Issues running vmd on ood on cluster

We have a cluster built on RHEL 8 and using slurm for scheduling. We are getting an error with the bc_osd_vmd. We meet the minimum specs for prereqs. The xfce desktop environment, turbovnc, and websockify are yum installed. The virtualgl and vmd programs are loaded as modules. We have not used xfce before.

bc_osc_vmd fails with the following output in the log:

Show Dotfiles Show Owner/Mode
/home/wew/ondemand/data/sys/dashboard/batch_connect/dev/bc_osc_vmd/output/8265f977-28b7-4ca0-9c4d-7891438b8fd6/
Setting VNC password…
Starting VNC server…

Desktop ‘TurboVNC: cn4:2 (wew)’ started on display cn4:2

Log file is vnc.log
Successfully started VNC server on cn4:5902…
Script starting…
Starting websocket server…
Starting /bin/xfwm4
The system default contains no modules
(env var: LMOD_SYSTEM_DEFAULT_MODULES is empty)
No changes in loaded modules

  • xfwm4 --compositor=off --sm-client-disable
    WARNING: no ‘numpy’ module, HyBi protocol will be slower
    WebSocket server settings:
    • Listen on :6213
    • Flash security policy server
    • No SSL/TLS support (no cert file)
    • Backgrounding (daemon)
      Scanning VNC log file for user authentications…
      Generating connection YAML file…

(xfwm4:366366): xfwm4-CRITICAL **: 14:25:21.750: Xfconf could not be initialized

(xfwm4:366366): xfwm4-WARNING **: 14:25:21.750: Missing data from default files

  • xsetroot -solid ‘#D3D3D3
  • xfsettingsd --sm-client-disable
  • xfce4-panel --sm-client-disable
    xfsettingsd: Could not connect: No such file or directory.

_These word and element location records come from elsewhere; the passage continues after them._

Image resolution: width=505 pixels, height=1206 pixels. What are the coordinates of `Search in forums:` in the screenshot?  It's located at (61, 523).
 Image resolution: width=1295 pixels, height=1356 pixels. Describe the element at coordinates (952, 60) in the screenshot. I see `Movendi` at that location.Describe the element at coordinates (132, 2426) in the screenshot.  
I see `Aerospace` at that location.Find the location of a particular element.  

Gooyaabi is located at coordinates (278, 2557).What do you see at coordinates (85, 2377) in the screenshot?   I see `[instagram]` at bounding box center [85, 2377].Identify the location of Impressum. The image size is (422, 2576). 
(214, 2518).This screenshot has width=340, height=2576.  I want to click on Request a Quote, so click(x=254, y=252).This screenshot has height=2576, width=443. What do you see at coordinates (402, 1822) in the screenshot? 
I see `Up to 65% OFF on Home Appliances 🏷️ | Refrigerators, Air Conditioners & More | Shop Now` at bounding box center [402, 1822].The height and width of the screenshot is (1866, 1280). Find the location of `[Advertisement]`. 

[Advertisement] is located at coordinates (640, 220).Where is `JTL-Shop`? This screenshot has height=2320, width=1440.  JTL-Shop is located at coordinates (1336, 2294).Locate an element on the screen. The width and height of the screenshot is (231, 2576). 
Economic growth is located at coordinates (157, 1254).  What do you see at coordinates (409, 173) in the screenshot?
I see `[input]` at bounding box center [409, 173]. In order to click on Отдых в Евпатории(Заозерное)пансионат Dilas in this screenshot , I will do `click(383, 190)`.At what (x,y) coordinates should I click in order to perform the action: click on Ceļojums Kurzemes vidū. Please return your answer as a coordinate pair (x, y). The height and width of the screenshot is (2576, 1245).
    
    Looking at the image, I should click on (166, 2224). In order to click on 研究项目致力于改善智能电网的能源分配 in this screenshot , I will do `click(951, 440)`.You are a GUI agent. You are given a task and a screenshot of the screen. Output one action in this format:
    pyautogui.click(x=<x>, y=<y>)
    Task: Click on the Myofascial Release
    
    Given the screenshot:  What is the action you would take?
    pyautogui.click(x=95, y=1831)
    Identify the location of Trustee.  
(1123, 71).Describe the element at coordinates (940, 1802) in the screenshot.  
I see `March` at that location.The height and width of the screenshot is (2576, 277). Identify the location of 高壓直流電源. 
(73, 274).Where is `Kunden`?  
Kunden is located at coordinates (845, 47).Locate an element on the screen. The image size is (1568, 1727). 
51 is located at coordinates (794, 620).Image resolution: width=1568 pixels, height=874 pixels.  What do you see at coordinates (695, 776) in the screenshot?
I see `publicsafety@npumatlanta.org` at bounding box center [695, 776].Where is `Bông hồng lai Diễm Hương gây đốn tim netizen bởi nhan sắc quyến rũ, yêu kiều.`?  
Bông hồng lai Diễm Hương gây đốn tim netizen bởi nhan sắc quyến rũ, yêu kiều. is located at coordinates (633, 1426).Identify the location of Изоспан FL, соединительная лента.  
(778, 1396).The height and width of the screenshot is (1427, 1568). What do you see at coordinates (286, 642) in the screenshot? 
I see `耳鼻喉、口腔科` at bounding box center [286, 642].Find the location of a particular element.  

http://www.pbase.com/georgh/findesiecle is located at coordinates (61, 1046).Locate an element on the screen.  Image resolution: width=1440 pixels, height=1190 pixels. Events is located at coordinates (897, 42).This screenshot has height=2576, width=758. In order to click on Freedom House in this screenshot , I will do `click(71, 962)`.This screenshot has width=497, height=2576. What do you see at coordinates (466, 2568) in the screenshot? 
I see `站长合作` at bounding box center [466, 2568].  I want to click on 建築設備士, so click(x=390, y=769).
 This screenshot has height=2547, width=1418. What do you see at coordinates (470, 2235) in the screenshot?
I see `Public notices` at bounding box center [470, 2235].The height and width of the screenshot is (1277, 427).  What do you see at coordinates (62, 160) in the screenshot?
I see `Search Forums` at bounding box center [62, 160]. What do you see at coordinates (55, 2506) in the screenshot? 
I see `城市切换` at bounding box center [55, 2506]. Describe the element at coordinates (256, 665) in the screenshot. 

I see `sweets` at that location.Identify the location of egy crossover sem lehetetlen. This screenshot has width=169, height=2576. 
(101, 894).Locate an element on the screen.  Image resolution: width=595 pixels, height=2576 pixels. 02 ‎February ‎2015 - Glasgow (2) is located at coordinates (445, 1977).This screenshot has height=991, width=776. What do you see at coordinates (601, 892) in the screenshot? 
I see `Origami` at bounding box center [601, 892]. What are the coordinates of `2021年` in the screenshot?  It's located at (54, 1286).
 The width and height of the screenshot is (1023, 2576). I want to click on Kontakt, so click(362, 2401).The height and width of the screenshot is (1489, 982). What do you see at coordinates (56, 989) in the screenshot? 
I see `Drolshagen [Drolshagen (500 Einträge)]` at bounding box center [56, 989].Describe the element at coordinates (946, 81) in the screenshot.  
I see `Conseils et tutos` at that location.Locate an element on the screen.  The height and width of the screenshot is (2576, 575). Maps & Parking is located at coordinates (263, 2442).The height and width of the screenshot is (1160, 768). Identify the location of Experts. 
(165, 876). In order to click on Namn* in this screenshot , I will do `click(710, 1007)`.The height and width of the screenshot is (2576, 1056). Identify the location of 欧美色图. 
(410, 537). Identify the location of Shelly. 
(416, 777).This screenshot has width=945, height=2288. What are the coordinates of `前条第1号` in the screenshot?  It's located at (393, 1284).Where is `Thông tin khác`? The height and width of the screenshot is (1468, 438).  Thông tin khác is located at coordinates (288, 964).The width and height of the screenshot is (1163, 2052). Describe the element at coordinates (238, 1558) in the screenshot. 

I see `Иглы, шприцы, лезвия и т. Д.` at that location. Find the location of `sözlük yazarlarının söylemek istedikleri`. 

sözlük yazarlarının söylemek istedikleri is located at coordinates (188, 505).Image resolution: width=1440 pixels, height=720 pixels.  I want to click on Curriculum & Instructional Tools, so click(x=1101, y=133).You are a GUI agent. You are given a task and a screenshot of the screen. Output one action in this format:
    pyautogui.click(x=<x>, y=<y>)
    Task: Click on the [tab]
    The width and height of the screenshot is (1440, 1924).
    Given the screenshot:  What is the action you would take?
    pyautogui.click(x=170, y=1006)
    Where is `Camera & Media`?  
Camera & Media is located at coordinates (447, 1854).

(xfsettingsd:366409): xfsettingsd-ERROR **: 14:25:21.779: Failed to connect to the dbus session bus.

(xfce4-panel:366410): xfce4-panel-WARNING **: 14:25:21.782: Failed to connect to the D-BUS session bus: Could not connect: No such file or directory
xfce4-panel: There is already a running instance

Currently Loaded Modules:

  1. anaconda3/2020.11 2) virtualgl/2.6.6 3) vmd/1.9.4
  • xfce4-terminal -e ‘vglrun vmd’ -T ‘VMD Terminal’ --disable-server
    Failed to connect to session manager: Failed to connect to the session manager: SESSION_MANAGER environment variable not defined
    Cleaning up…
    Killing Xvnc process ID 366303

Any idea where we should start looking?

Check for missing packages on the system where xfce is supposed to run. xfce4-terminal, for example is its own package, as is xfwm4, etc. If those packages are installed, make sure the PATH available to the script includes /usr/bin, which is where most, if not all, of the executables are installed.

Also, did you do

yum groupinstall Xfce

If not, you’re likely to be finding and adding packages for quite a while.

Cheers,

Ric

image001.png

image002.png

xfce was group installed. I see xfce4-terminal on the path and /usr/bin is on the path.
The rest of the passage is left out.